Complete step-by-step answer:
Given:
Let $ a $ denotes the number of permutation of $ (x + 2) $ things.
 $ \therefore $ permutation for $ (a) $ $ = (x + 2)! $
Now, let $ b $ denotes the number of permutation of $ x $ things taken $ 11 $ at time
Since number of permutations of $ n $ different things taken $ r $ at a time is given by $ ^n{P_r} = \dfrac{{n!}}{{(n - r)!}} $
We use the above formula to write $ \Rightarrow b = \dfrac{{x!}}{{(x - 11)!}} $
It is given that, $ a = 182bc $ . . . (1)
Let $ c $ denotes the number of permutations of $ (x - 11) $ things.
 $ \Rightarrow c = (x - 11)! $
Now, substituting the values of a, b, and c in equation (1), we get
 $ (x + 2)! = 182 \times \dfrac{{x!}}{{(x - 11)!}} \times (x - 11)! $
We know that $ n! = n(n - 1)(n - 2)....3 \times 2 \times 1 $
Also by using properties of factorial we can write $ n! = n(n - 1)! $
By using these formulae, we can simplify the above equation as
 $ (x + 2) \times (x + 1) \times x! = 182x! $
Cancelling the common term from both the sides, we get
 $ (x + 2) \times (x + 1) = 182 $
 $ \Rightarrow x(x + 1) + 2(x + 1) = 182 $
 $ \Rightarrow {x^2} + x + 2x + 2 = 182 $
 $ \Rightarrow {x^2} + 3x + 2 - 182 = 0 $
 $ \Rightarrow {x^2} + 3x - 180 = 0 $
This is a quadratic equation.
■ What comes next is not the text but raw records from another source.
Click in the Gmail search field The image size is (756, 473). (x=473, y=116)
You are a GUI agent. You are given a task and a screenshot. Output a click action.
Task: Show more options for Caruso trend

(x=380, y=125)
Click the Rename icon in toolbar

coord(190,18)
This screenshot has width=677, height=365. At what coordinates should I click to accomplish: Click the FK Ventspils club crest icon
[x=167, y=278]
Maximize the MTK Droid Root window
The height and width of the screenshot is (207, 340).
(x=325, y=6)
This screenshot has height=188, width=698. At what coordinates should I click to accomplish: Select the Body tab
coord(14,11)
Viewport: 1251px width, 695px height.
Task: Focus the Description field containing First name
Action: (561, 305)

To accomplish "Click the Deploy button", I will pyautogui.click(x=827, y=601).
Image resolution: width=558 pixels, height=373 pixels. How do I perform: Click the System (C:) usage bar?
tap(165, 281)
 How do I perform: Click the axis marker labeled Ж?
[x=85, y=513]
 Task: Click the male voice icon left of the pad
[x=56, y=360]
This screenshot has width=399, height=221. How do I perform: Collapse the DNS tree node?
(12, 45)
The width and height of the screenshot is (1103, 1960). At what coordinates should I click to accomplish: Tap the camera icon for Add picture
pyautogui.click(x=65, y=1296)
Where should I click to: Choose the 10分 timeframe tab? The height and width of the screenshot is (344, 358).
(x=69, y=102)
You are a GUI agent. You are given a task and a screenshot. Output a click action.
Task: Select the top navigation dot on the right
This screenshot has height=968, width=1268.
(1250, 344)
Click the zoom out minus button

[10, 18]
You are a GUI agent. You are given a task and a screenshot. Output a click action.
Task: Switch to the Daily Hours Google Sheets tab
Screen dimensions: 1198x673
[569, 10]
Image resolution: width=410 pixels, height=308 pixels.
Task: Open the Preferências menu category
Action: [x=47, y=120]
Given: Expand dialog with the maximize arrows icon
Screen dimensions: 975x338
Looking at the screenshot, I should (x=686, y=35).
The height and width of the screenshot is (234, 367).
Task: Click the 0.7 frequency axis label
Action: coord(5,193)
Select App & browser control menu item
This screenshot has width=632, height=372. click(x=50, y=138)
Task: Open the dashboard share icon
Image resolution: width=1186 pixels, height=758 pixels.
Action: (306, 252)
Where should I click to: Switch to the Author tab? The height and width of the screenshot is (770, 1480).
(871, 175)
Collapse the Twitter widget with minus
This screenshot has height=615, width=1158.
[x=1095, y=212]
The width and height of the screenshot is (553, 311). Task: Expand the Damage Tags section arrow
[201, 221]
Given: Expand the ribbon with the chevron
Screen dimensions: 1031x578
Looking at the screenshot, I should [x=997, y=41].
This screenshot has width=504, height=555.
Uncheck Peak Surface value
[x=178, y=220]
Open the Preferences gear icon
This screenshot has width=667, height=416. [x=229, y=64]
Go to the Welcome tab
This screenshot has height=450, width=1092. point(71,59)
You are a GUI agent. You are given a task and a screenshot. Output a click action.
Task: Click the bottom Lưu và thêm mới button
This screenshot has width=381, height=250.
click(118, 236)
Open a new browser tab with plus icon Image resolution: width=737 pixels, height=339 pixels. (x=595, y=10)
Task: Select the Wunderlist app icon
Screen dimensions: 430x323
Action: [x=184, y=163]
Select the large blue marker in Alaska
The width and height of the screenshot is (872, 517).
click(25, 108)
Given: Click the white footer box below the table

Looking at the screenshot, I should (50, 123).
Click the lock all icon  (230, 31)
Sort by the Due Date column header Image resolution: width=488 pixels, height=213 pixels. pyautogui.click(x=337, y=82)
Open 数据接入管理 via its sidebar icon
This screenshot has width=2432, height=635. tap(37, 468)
We will solve it using factorization method
 $ \Rightarrow {x^2} + 15x - 12x - 180 = 0 $ (using the method of splitting the middle terms)
 $ \Rightarrow x(x + 15) - 12(x + 15) = 0 $
 $ $ $ \therefore (x + 12)(x + 15) = 0 $
 $ \Rightarrow x - 12 = 0 $ or $ x + 15 = 0 $
 $ \Rightarrow x = 12 $ or $ x = - 15 $
But $ x $ cannot be negative as it represents the number of things. Therefore we will consider the positive value of $ x $
 $ \therefore $ The value of \[x\]is \[12.\]

Note: Formula of permutation of $ n $ things changes if all the things are not different. So you have to be careful while using the formula used above. First read the question carefully to make sure if given objects are all different or not.